TEXT —

====

I am sure, those men did not reject this anonymous sister marriage proposal, but she rejected those men marriage proposal whitout she realize about it.

As a woman she is in position that receive proposal, not send proposal.

From what I have read in her another thread, I know, they (or at least one man) propose marriage and they told her if she accept this proposal, she should wear hijab and stay at home. Did those men do something wrong ?. No !. They have told her what would happen to her if she get married with one of them. This is very right.

Anybody knows ?, many men were lying when they proposed marriage, they promised many things but after those women accept them, they break their promise. Different than those men who proposed marriage to this anonymous sister and told her frankly and honestly that they want her wear face veil and stop working. That's what Muslim men must do when they propose a marriage, tell frankly and honestly about what they expect from a wife and what would happen in the marriage.

There are some Muslim men in my place who are looking for wives who would wear face veil after married them. Those men always tell it frankly and honestly when they propose a marriage. And if those women answer, do not want to wear face veil, those men never force those women, but they start looking for other women and propose marriage again.

====

EXTRACTED DATA —
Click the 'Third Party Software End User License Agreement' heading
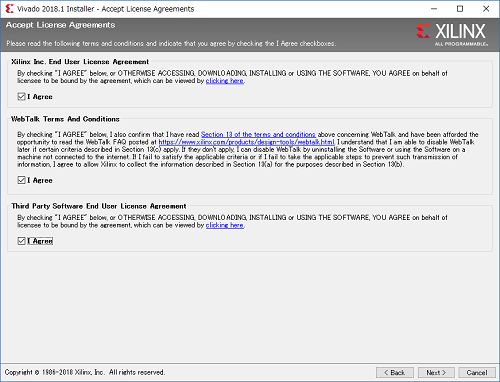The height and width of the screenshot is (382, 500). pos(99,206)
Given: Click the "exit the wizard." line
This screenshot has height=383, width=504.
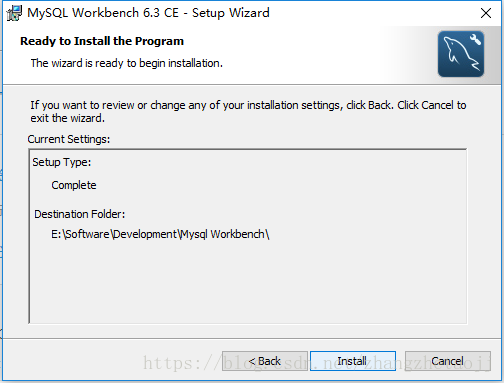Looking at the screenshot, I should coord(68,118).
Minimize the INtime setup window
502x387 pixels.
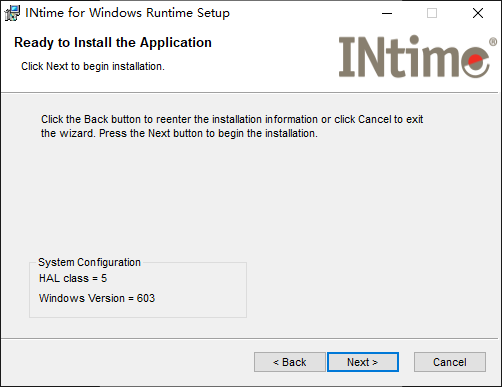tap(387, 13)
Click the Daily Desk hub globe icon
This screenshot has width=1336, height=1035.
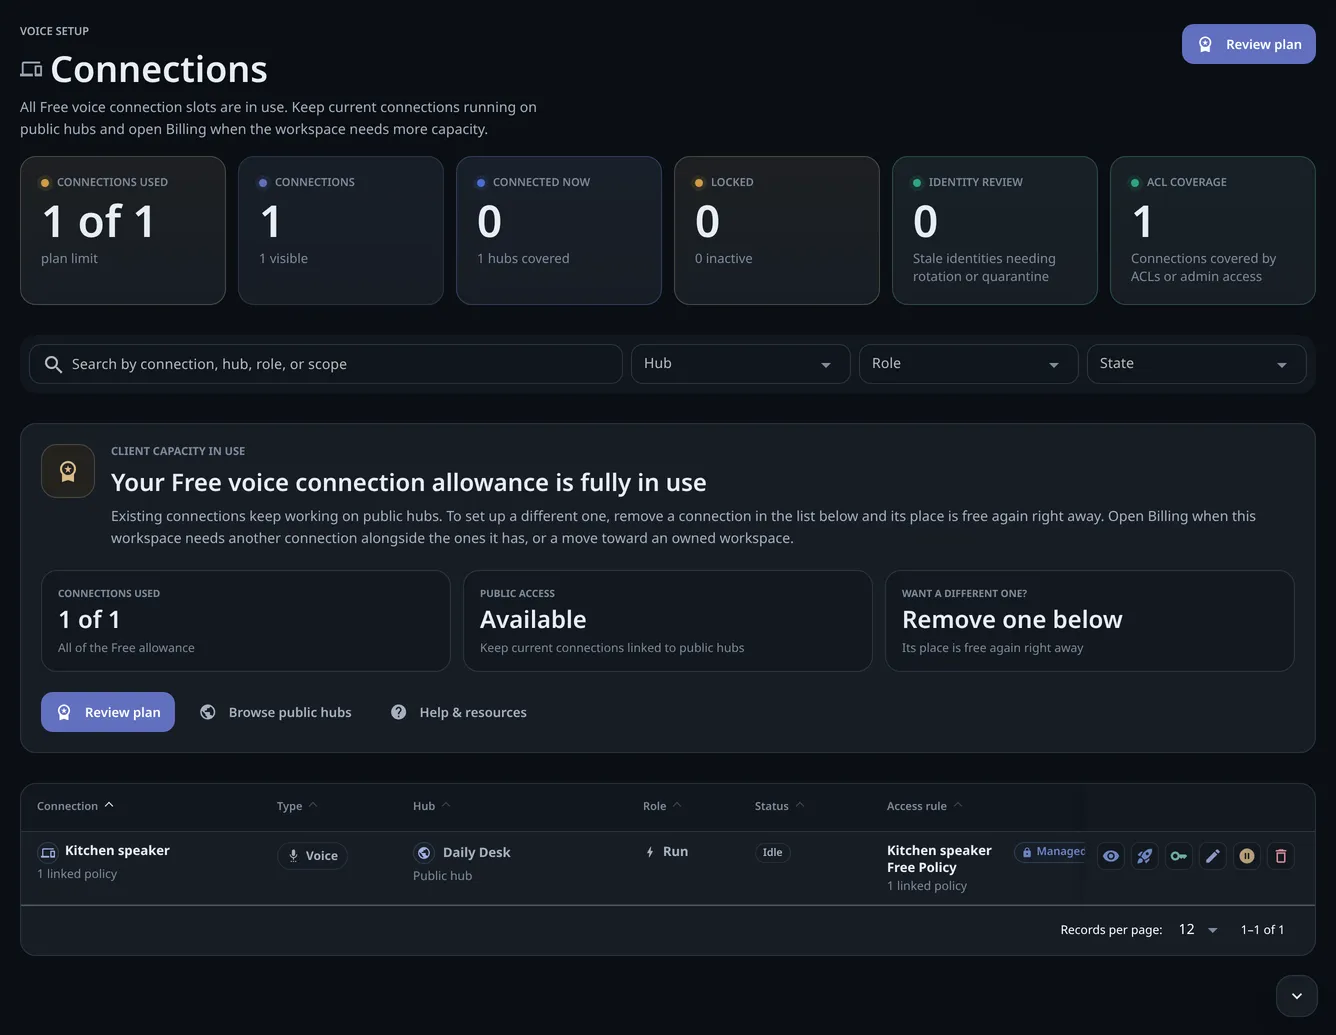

====

SET TASKS —
1 - Can you write out the forum post about marriage proposals from "I am sure, those" to "not send proposal."?
2 - How would you continue the forum post about marriage proposals from where it stops?
The records have no connection to the forum post about marriage proposals.

THE RESULTS —
1 -
I am sure, those men did not reject this anonymous sister marriage proposal, but she rejected those men marriage proposal whitout she realize about it.

As a woman she is in position that receive proposal, not send proposal.

2 -
One of my female friend married a man like this. Her husband told her in his marriage proposal, she should wear face veil if she accept him. She accepted him and wear face veil.

My sister in-law friend got marriage proposal from a man like this too, but she rejected this proposal because she didn't want to wear face veil. Later she married another man who follow opinion #1 (see my previous post)

I have heard and read refferences from ulama in my place. They said, women have rigt to accept or not accept marriage proposal because this is decision for life time. However, if they accept a marriage proposal, then they should obey their husbands.

The anonymous sister who start this thread has a right to accept or not accept a marriage proposal. If a man propose marriage to her and tell her she must wear face veil, she can reject this proposal and wait for another man if she doesn't want to wear face veil. However, if accept this marriage proposal, it's means she is agree with what this man has told, and she must qonsequent, wear face veil.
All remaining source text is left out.